> [Your assignment] Your answer must be an exact copy of the lines from the one containing "Click the WINNER label" through the last line of the records below, with no pictures; please include nothing else.

> [Information given]
↓
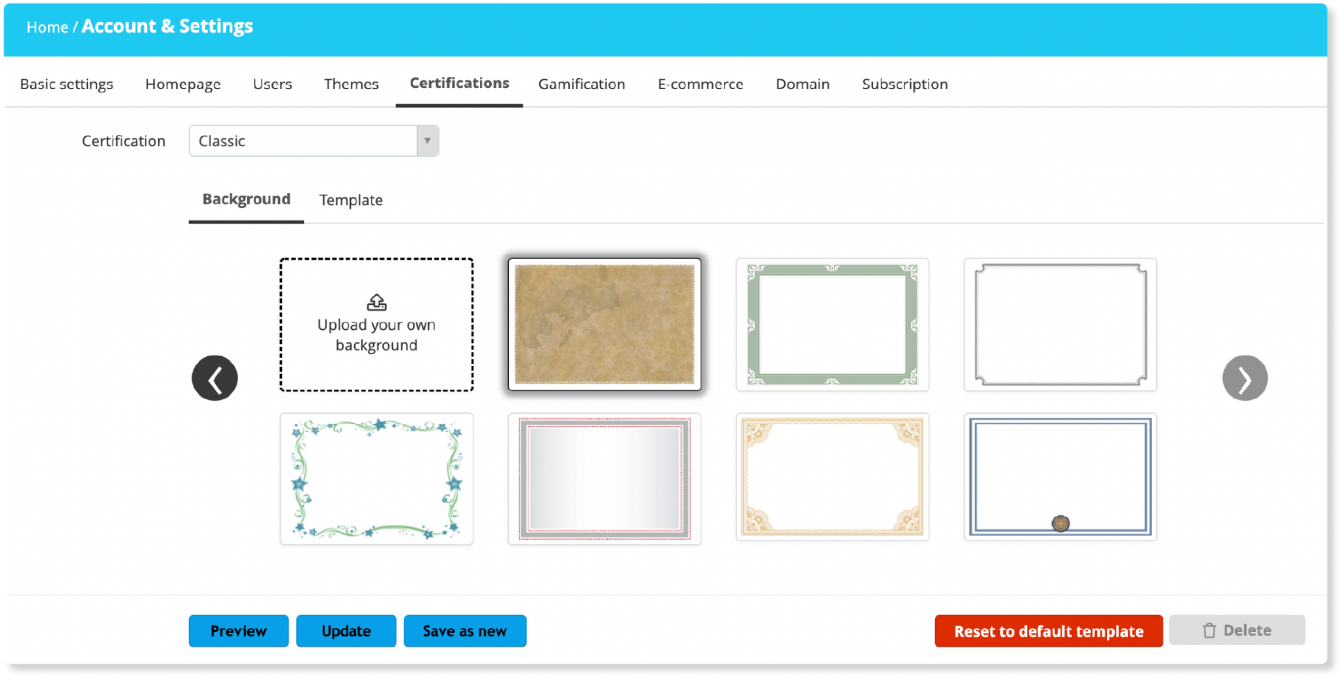This screenshot has width=1343, height=680.
Task: Click Save as new button
Action: pyautogui.click(x=464, y=631)
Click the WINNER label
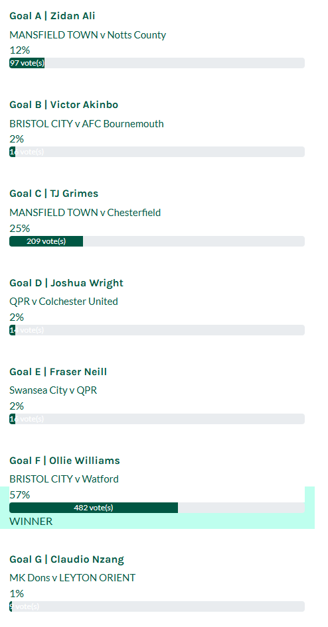The width and height of the screenshot is (328, 627). pyautogui.click(x=31, y=522)
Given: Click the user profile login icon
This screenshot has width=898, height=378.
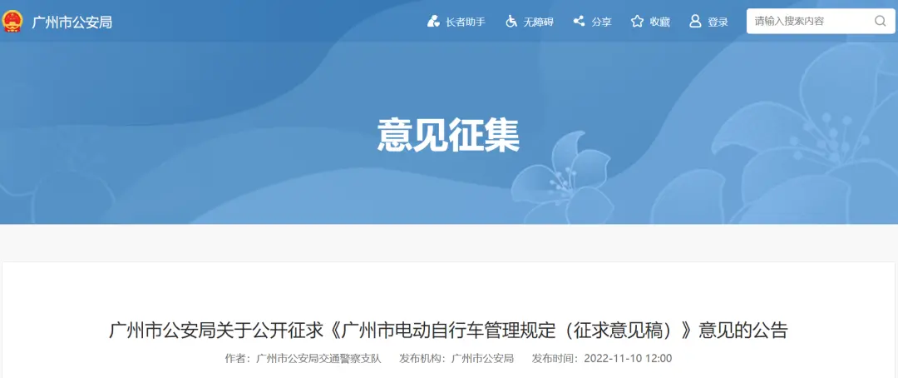Looking at the screenshot, I should 695,22.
↑
> [Answer]
Click the WINNER label
The width and height of the screenshot is (328, 627). pyautogui.click(x=31, y=522)
Given: Click the user profile login icon
This screenshot has width=898, height=378.
Looking at the screenshot, I should 695,22.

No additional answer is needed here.